◆ **ACTIVITY**: Set it all down exactly, every record and every line.
# # # # #
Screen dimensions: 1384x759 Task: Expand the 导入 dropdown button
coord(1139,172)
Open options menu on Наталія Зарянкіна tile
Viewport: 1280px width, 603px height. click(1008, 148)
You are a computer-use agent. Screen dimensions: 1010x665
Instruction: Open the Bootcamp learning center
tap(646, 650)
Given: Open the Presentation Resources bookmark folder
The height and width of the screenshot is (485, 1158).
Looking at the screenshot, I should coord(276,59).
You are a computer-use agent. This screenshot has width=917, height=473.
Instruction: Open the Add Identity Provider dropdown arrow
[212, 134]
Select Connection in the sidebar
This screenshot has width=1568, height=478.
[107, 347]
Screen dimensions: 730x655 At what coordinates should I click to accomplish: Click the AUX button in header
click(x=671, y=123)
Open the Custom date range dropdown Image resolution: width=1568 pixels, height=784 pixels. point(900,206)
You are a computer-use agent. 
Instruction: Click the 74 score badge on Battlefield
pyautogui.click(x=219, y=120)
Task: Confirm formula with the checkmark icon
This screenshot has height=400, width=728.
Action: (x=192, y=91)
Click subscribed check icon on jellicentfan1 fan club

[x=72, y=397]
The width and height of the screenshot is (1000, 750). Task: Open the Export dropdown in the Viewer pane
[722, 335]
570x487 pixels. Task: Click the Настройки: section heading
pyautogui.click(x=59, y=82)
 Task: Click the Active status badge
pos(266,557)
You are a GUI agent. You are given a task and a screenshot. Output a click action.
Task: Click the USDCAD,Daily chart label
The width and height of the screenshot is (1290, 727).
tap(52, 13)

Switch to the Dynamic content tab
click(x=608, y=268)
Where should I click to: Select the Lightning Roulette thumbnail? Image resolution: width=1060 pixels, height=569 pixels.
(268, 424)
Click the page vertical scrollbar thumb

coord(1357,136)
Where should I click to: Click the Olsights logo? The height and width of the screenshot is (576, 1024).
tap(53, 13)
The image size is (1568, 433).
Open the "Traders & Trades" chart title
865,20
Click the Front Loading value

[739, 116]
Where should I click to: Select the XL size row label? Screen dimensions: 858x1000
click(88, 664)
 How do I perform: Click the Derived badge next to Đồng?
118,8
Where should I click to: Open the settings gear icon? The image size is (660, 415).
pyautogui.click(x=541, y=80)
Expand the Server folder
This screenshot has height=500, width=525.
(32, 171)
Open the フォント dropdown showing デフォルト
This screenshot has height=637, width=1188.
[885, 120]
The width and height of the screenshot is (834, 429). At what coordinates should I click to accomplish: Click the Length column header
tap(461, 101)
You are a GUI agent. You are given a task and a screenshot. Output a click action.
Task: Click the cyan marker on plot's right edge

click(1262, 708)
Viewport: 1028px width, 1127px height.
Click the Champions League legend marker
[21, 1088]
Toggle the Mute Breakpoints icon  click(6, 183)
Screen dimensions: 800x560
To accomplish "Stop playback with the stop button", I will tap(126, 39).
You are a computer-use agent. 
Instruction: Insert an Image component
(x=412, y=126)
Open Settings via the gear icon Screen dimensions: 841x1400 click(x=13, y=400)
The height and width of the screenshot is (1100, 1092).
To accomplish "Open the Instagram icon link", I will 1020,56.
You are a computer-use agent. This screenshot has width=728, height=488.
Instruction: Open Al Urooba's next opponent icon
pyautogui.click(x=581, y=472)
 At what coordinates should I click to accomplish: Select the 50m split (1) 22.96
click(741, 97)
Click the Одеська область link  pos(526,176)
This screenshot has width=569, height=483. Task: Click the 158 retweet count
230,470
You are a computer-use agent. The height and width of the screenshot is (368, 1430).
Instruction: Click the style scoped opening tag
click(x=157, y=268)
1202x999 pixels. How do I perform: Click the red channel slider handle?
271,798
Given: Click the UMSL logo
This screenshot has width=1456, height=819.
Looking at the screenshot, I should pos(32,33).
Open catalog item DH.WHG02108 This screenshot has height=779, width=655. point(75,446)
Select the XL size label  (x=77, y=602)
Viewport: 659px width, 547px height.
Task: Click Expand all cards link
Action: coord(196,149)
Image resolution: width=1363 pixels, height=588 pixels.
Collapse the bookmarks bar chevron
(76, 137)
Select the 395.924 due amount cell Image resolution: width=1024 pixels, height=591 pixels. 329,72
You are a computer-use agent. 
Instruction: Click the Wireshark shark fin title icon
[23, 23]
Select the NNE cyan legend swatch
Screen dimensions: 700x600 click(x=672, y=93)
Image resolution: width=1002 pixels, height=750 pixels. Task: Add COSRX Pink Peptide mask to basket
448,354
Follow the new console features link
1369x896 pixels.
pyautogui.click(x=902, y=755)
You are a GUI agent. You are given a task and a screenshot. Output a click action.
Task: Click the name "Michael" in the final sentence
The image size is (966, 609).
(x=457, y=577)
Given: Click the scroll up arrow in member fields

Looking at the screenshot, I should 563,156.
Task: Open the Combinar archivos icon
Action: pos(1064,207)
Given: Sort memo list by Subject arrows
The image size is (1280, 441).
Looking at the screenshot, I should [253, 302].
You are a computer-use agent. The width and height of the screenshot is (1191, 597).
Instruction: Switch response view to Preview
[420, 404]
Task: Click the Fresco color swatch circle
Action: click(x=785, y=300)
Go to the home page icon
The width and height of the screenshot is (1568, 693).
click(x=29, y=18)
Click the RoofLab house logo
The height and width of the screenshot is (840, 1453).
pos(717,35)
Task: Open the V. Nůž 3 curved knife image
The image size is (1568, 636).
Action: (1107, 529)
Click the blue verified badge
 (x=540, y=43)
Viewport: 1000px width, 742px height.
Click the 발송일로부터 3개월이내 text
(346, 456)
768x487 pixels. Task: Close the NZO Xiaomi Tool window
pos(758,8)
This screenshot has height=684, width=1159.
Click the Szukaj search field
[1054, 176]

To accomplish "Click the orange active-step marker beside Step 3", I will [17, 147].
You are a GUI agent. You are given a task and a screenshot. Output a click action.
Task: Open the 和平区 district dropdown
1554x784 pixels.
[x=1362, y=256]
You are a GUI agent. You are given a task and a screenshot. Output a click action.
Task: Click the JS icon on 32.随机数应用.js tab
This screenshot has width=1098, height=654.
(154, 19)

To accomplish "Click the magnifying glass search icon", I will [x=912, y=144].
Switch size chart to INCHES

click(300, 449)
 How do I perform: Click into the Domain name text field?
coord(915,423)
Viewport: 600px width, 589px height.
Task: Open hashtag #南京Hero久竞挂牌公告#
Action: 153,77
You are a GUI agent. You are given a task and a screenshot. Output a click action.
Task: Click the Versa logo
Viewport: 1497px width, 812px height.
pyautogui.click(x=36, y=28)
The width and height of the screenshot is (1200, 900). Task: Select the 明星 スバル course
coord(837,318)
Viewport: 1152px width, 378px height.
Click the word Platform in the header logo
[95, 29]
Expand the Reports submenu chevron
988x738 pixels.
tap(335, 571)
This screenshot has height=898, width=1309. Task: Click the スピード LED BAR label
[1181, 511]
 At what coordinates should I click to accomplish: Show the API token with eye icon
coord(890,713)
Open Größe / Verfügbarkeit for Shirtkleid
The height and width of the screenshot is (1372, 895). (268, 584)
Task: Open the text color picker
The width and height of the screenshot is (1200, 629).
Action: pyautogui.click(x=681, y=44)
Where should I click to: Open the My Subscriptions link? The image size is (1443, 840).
# # # # #
◆ **RESULT FOR THIS EXERCISE**:
Screen dimensions: 1384x759 Task: Expand the 导入 dropdown button
coord(1139,172)
Open options menu on Наталія Зарянкіна tile
Viewport: 1280px width, 603px height. click(1008, 148)
You are a computer-use agent. Screen dimensions: 1010x665
Instruction: Open the Bootcamp learning center
tap(646, 650)
Given: Open the Presentation Resources bookmark folder
The height and width of the screenshot is (485, 1158).
Looking at the screenshot, I should coord(276,59).
You are a computer-use agent. This screenshot has width=917, height=473.
Instruction: Open the Add Identity Provider dropdown arrow
[212, 134]
Select Connection in the sidebar
This screenshot has width=1568, height=478.
[107, 347]
Screen dimensions: 730x655 At what coordinates should I click to accomplish: Click the AUX button in header
click(x=671, y=123)
Open the Custom date range dropdown Image resolution: width=1568 pixels, height=784 pixels. point(900,206)
You are a computer-use agent. 
Instruction: Click the 74 score badge on Battlefield
pyautogui.click(x=219, y=120)
Task: Confirm formula with the checkmark icon
This screenshot has height=400, width=728.
Action: (x=192, y=91)
Click subscribed check icon on jellicentfan1 fan club

[x=72, y=397]
The width and height of the screenshot is (1000, 750). Task: Open the Export dropdown in the Viewer pane
[722, 335]
570x487 pixels. Task: Click the Настройки: section heading
pyautogui.click(x=59, y=82)
 Task: Click the Active status badge
pos(266,557)
You are a GUI agent. You are given a task and a screenshot. Output a click action.
Task: Click the USDCAD,Daily chart label
The width and height of the screenshot is (1290, 727).
tap(52, 13)

Switch to the Dynamic content tab
click(x=608, y=268)
Where should I click to: Select the Lightning Roulette thumbnail? Image resolution: width=1060 pixels, height=569 pixels.
(268, 424)
Click the page vertical scrollbar thumb

coord(1357,136)
Where should I click to: Click the Olsights logo? The height and width of the screenshot is (576, 1024).
tap(53, 13)
The image size is (1568, 433).
Open the "Traders & Trades" chart title
865,20
Click the Front Loading value

[739, 116]
Where should I click to: Select the XL size row label? Screen dimensions: 858x1000
click(88, 664)
 How do I perform: Click the Derived badge next to Đồng?
118,8
Where should I click to: Open the settings gear icon? The image size is (660, 415).
pyautogui.click(x=541, y=80)
Expand the Server folder
This screenshot has height=500, width=525.
(32, 171)
Open the フォント dropdown showing デフォルト
This screenshot has height=637, width=1188.
[885, 120]
The width and height of the screenshot is (834, 429). At what coordinates should I click to accomplish: Click the Length column header
tap(461, 101)
You are a GUI agent. You are given a task and a screenshot. Output a click action.
Task: Click the cyan marker on plot's right edge

click(1262, 708)
Viewport: 1028px width, 1127px height.
Click the Champions League legend marker
[21, 1088]
Toggle the Mute Breakpoints icon  click(6, 183)
Screen dimensions: 800x560
To accomplish "Stop playback with the stop button", I will tap(126, 39).
You are a computer-use agent. 
Instruction: Insert an Image component
(x=412, y=126)
Open Settings via the gear icon Screen dimensions: 841x1400 click(x=13, y=400)
The height and width of the screenshot is (1100, 1092).
To accomplish "Open the Instagram icon link", I will 1020,56.
You are a computer-use agent. This screenshot has width=728, height=488.
Instruction: Open Al Urooba's next opponent icon
pyautogui.click(x=581, y=472)
 At what coordinates should I click to accomplish: Select the 50m split (1) 22.96
click(741, 97)
Click the Одеська область link  pos(526,176)
This screenshot has width=569, height=483. Task: Click the 158 retweet count
230,470
You are a computer-use agent. The height and width of the screenshot is (368, 1430).
Instruction: Click the style scoped opening tag
click(x=157, y=268)
1202x999 pixels. How do I perform: Click the red channel slider handle?
271,798
Given: Click the UMSL logo
This screenshot has width=1456, height=819.
Looking at the screenshot, I should pos(32,33).
Open catalog item DH.WHG02108 This screenshot has height=779, width=655. point(75,446)
Select the XL size label  (x=77, y=602)
Viewport: 659px width, 547px height.
Task: Click Expand all cards link
Action: coord(196,149)
Image resolution: width=1363 pixels, height=588 pixels.
Collapse the bookmarks bar chevron
(76, 137)
Select the 395.924 due amount cell Image resolution: width=1024 pixels, height=591 pixels. 329,72
You are a computer-use agent. 
Instruction: Click the Wireshark shark fin title icon
[23, 23]
Select the NNE cyan legend swatch
Screen dimensions: 700x600 click(x=672, y=93)
Image resolution: width=1002 pixels, height=750 pixels. Task: Add COSRX Pink Peptide mask to basket
448,354
Follow the new console features link
1369x896 pixels.
pyautogui.click(x=902, y=755)
You are a GUI agent. You are given a task and a screenshot. Output a click action.
Task: Click the name "Michael" in the final sentence
The image size is (966, 609).
(x=457, y=577)
Given: Click the scroll up arrow in member fields

Looking at the screenshot, I should 563,156.
Task: Open the Combinar archivos icon
Action: pos(1064,207)
Given: Sort memo list by Subject arrows
The image size is (1280, 441).
Looking at the screenshot, I should [253, 302].
You are a computer-use agent. The width and height of the screenshot is (1191, 597).
Instruction: Switch response view to Preview
[420, 404]
Task: Click the Fresco color swatch circle
Action: click(x=785, y=300)
Go to the home page icon
The width and height of the screenshot is (1568, 693).
click(x=29, y=18)
Click the RoofLab house logo
The height and width of the screenshot is (840, 1453).
pos(717,35)
Task: Open the V. Nůž 3 curved knife image
The image size is (1568, 636).
Action: (1107, 529)
Click the blue verified badge
 (x=540, y=43)
Viewport: 1000px width, 742px height.
Click the 발송일로부터 3개월이내 text
(346, 456)
768x487 pixels. Task: Close the NZO Xiaomi Tool window
pos(758,8)
This screenshot has height=684, width=1159.
Click the Szukaj search field
[1054, 176]

To accomplish "Click the orange active-step marker beside Step 3", I will [17, 147].
You are a GUI agent. You are given a task and a screenshot. Output a click action.
Task: Open the 和平区 district dropdown
1554x784 pixels.
[x=1362, y=256]
You are a GUI agent. You are given a task and a screenshot. Output a click action.
Task: Click the JS icon on 32.随机数应用.js tab
This screenshot has width=1098, height=654.
(154, 19)

To accomplish "Click the magnifying glass search icon", I will [x=912, y=144].
Switch size chart to INCHES

click(300, 449)
 How do I perform: Click into the Domain name text field?
coord(915,423)
Viewport: 600px width, 589px height.
Task: Open hashtag #南京Hero久竞挂牌公告#
Action: 153,77
You are a GUI agent. You are given a task and a screenshot. Output a click action.
Task: Click the Versa logo
Viewport: 1497px width, 812px height.
pyautogui.click(x=36, y=28)
The width and height of the screenshot is (1200, 900). Task: Select the 明星 スバル course
coord(837,318)
Viewport: 1152px width, 378px height.
Click the word Platform in the header logo
[95, 29]
Expand the Reports submenu chevron
988x738 pixels.
tap(335, 571)
This screenshot has height=898, width=1309. Task: Click the スピード LED BAR label
[1181, 511]
 At what coordinates should I click to accomplish: Show the API token with eye icon
coord(890,713)
Open Größe / Verfügbarkeit for Shirtkleid
The height and width of the screenshot is (1372, 895). (268, 584)
Task: Open the text color picker
The width and height of the screenshot is (1200, 629).
Action: pyautogui.click(x=681, y=44)
Where should I click to: Open the My Subscriptions link? The image size is (1443, 840).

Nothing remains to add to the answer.